If all goes according to plan, humans will land near the lunar South Pole by early 2028 during the Artemis IV mission. There, they will spend a week observing the lunar terrain and collecting samples before returning to lunar orbit and heading back home. The region near the South Pole and its vicinity is ruggedly scarred with permanently shadowed craters. But NASA researchers and astronomers across the globe think that exploring this part of the Moon will be profoundly rewarding. They note that certain elevated locations at the lunar South Pole receive sunlight for long durations. Such availability of light will aid human explorers in harnessing solar power to provide the essential energy needed to sustain a human base. Future explorers can even conduct groundbreaking science by probing the permanent shadows—deep, freezing pockets where volatiles, including water, could be trapped as ancient ice. Crucially, they can even extract drinking water and manufacture rocket fuel from the trapped water ice.

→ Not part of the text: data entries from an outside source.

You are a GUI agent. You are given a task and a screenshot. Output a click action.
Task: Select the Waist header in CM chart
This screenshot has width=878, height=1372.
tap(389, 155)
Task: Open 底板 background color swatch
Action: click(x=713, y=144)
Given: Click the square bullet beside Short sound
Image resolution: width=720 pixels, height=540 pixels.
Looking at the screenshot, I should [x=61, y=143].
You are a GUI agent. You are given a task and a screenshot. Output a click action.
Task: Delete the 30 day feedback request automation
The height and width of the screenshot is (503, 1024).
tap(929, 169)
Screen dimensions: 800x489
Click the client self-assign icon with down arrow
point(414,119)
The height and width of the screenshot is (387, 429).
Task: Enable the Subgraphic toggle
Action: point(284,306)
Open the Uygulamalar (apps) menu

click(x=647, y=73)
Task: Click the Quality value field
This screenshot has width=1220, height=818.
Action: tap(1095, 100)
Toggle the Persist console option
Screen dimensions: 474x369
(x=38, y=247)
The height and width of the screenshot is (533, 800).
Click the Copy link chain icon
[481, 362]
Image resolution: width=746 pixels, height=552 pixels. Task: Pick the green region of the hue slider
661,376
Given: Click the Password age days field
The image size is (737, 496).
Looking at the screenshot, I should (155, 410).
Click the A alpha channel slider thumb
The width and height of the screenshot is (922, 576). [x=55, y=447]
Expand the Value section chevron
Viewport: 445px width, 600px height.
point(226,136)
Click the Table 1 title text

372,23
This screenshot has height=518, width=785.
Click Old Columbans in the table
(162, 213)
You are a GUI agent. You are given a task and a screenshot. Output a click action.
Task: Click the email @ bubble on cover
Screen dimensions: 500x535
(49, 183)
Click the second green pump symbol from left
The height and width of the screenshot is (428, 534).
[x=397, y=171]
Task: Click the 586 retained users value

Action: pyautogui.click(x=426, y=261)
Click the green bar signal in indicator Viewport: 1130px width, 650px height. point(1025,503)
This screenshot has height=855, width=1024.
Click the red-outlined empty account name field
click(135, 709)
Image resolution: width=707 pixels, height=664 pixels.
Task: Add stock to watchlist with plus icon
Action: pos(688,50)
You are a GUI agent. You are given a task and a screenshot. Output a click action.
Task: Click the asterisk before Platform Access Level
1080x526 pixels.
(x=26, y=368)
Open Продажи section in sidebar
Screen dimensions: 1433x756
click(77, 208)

This prospect was echoed in a recent speech by the NASA administrator. “The Moon Base will be America’s and humanity’s first outpost on another celestial world,” said NASA Administrator Jared Isaacman in a press statement. “Every mission, crewed and uncrewed, will be a learning opportunity as we return to the lunar surface, build the infrastructure to stay, and master the skills required to live and operate in one of the most demanding and dangerous environments imaginable.” “We will go for the science, for all we stand to gain from an economic and technological perspective, for the innovations that will make life better here on Earth, and to prepare for where we will inevitably go next,” Isaacman added.
Studies have shown that the lunar South Pole is geologically distinct from the equatorial areas explored by the Apollo missions. With the Sun hovering just above the horizon, temperatures rise toward 130 degrees Fahrenheit (54 degrees Celsius) during sunlit periods. Conversely, soaring mountains and deep craters plunge some areas into perpetual darkness, creating zones called permanently shadowed regions (PSRs) that have not received sunlight in billions of years. According to a study published in Remote Sensing, the lunar South Pole has a greater number of large PSRs than the North Pole. In addition, the South Pole has some craters that can emerge as landing sites for future Moon missions. One such crater is Haworth Crater. Its floor is permanently shadowed, and data from the Lunar Prospector neutron device detected an abundance of hydrogen there. Thermal infrared imaging reveals that the floor temperature is between 15 and 54 Kelvin, indicating the preservation of many volatiles, including water ice.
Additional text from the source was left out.